Here's a quick update of some key charts I've been highlighting for the past three weeks or so. It's all about how terrified the market has been of slowing Chinese growth, a devalued yuan, and collapsing oil prices. Lots of fear, uncertainty and doubt out there, but so far nothing in the way of confirmation that the economic and financial fundamentals are deteriorating. It's hard for markets to stay extremely worried when nothing bad happens. What's changing on the margin is that fears appear to be slowly fading.
The Vix/10-yr ratio has plunged, but remains pretty high. Stocks are struggling to regain their former ground. We're not out of the woods yet, but we've made progress.

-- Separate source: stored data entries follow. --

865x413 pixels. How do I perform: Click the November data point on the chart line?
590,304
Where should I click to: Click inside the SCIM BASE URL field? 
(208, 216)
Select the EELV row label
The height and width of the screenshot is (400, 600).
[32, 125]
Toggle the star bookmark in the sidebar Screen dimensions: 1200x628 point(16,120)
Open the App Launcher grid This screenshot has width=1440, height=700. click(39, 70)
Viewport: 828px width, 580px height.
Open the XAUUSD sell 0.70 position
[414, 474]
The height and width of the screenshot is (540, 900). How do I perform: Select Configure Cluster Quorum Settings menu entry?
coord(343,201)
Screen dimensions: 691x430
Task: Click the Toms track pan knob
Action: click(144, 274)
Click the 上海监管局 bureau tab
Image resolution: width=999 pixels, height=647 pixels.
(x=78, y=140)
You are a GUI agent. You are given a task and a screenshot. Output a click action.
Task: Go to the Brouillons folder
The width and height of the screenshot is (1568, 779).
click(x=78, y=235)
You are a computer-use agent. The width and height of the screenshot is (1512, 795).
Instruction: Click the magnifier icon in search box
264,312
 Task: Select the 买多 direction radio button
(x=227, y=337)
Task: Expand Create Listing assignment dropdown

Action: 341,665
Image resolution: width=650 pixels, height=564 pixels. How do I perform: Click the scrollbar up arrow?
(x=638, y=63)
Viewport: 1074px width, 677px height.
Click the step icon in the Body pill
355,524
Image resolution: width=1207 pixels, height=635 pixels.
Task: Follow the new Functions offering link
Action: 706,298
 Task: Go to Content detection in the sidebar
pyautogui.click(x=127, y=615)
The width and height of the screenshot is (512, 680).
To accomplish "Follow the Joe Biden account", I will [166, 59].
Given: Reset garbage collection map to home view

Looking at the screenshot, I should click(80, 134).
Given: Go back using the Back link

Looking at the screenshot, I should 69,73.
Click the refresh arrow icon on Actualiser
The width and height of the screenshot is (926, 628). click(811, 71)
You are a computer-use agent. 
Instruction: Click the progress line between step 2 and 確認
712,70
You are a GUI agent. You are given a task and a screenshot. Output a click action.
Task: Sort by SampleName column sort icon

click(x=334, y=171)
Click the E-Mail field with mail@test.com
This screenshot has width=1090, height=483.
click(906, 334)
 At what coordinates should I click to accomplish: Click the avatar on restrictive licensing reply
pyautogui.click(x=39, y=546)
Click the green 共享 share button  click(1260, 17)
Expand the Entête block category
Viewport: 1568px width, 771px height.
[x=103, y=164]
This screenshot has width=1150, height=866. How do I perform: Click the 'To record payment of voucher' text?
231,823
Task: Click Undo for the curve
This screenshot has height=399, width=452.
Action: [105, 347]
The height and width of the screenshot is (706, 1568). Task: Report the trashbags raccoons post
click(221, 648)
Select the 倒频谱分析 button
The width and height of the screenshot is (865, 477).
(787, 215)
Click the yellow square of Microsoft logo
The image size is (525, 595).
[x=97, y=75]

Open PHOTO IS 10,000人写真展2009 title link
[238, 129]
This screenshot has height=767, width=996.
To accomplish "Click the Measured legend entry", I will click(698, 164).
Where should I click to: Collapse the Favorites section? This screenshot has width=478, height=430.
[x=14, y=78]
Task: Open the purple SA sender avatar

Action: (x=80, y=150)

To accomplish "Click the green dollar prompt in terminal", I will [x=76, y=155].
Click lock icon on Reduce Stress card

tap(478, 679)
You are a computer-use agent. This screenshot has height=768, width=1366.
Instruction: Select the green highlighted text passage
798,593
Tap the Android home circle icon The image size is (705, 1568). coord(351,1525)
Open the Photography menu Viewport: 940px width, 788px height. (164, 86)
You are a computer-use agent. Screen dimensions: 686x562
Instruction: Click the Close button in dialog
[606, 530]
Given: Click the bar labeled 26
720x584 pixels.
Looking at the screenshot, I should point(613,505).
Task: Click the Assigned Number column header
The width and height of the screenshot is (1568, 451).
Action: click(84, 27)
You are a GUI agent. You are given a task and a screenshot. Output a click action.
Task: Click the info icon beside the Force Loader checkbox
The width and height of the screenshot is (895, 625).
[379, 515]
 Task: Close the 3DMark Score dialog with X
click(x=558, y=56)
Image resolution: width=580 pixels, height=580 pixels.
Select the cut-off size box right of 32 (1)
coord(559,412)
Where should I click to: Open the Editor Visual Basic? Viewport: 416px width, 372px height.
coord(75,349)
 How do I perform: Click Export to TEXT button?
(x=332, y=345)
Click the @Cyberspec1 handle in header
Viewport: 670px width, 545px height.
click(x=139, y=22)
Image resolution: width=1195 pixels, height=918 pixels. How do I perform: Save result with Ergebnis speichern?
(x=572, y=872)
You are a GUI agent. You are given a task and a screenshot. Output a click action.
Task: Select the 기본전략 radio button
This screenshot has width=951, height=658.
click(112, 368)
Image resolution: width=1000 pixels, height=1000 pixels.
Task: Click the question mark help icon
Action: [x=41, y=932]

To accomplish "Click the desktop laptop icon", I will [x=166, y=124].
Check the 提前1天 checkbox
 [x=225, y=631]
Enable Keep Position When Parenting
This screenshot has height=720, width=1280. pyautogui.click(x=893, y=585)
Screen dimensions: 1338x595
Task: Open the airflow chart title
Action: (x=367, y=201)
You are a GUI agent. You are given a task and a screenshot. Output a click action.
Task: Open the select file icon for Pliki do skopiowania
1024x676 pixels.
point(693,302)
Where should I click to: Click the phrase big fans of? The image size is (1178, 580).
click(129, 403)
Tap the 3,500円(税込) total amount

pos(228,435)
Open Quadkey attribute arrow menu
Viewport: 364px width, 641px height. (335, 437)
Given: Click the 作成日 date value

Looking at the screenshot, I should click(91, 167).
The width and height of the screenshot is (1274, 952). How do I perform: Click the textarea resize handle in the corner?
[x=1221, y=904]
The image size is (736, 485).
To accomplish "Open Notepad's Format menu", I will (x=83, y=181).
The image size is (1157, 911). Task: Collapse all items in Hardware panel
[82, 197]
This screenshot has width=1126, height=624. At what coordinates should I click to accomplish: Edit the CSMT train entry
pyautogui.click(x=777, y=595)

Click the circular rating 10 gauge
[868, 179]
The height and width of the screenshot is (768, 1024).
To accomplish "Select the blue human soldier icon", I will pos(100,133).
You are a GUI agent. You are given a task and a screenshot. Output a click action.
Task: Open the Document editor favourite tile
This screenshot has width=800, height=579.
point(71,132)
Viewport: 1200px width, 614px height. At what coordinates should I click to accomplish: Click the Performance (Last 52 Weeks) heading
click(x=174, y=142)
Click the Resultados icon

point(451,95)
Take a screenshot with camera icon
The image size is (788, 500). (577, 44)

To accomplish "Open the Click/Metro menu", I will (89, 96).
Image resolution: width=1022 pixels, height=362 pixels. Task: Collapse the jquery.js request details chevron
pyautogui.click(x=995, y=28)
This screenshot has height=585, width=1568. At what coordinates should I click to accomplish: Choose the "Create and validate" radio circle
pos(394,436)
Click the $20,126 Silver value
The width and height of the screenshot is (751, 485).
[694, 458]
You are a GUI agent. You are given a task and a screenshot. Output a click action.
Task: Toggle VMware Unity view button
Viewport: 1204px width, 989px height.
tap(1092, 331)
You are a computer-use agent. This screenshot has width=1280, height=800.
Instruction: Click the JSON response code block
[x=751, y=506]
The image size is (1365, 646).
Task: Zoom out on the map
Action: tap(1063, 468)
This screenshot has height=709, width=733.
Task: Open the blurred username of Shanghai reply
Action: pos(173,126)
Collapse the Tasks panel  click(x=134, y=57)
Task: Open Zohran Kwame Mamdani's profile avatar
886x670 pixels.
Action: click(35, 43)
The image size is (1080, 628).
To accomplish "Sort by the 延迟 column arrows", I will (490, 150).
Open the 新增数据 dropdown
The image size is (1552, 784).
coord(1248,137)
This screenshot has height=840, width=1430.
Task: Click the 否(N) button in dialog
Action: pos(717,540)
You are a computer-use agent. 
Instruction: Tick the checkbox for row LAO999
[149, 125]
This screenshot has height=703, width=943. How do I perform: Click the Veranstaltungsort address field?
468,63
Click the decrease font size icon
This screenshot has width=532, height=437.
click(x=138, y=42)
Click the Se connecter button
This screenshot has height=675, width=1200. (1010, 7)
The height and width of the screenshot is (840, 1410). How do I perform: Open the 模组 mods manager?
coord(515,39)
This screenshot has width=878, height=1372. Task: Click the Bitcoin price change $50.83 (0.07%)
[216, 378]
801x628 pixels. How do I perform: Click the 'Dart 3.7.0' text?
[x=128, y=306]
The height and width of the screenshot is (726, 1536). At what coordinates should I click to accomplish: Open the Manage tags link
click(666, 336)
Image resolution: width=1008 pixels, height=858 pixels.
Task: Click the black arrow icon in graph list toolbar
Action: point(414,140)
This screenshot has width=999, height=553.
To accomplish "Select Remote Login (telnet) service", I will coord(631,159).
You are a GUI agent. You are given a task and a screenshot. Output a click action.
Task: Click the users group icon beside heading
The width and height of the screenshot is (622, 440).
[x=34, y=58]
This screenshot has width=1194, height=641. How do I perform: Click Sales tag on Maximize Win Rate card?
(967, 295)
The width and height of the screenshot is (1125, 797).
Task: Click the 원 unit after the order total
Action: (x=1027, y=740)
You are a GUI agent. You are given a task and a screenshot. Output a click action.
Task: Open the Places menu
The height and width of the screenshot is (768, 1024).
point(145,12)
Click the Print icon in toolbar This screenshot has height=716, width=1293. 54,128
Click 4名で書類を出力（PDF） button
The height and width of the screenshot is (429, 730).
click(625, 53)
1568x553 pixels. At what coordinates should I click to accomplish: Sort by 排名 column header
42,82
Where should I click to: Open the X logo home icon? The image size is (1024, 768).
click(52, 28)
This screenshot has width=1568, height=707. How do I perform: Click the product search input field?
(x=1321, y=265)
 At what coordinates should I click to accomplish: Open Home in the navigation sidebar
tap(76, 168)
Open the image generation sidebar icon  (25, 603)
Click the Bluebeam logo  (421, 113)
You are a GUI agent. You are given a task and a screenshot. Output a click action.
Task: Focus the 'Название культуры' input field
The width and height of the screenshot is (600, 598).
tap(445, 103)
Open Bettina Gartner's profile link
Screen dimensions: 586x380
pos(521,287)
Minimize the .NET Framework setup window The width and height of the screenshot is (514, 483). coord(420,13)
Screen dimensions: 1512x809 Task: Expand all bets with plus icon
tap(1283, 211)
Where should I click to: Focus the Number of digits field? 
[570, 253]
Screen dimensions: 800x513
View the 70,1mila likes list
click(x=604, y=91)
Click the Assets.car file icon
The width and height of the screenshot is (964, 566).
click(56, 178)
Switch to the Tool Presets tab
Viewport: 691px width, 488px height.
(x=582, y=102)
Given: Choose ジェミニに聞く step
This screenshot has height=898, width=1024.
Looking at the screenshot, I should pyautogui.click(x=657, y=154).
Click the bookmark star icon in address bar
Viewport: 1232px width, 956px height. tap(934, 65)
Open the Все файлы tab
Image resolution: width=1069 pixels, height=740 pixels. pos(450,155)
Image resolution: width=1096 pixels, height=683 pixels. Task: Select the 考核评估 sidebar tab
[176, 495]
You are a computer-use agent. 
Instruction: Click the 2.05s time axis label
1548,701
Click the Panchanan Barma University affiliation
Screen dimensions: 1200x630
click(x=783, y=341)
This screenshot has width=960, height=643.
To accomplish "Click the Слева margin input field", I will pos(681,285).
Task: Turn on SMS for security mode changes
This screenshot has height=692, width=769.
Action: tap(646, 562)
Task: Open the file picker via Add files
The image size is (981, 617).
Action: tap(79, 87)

5-yr TIPS real yields continue to edge higher, suggesting that investors are regaining some confidence in the economy's ability to grow. Gold prices continue to drift lower, suggesting that investors are realizing that the fundamentals are not deteriorating. If the world were really unravelling, prices of TIPS and gold would be a lot higher.
2-year swap spreads both here and in the Eurozone continue to be relatively low, suggesting that the economic and financial market fundamentals are healthy. Healthy and liquid financial markets are an essential precondition if we are to weather the current storm of fears and doubts.
If swap spreads continue to be leading indicators of the direction of the economy, then spreads on high-yield debt are likely to tighten going forward. This is a very hopeful indicator suggesting we will survive the current bout of nerves.
In the absence of any outright unraveling of the economic and financial fundamentals, whether the FOMC raises rates or not at its meeting this week is almost irrelevant.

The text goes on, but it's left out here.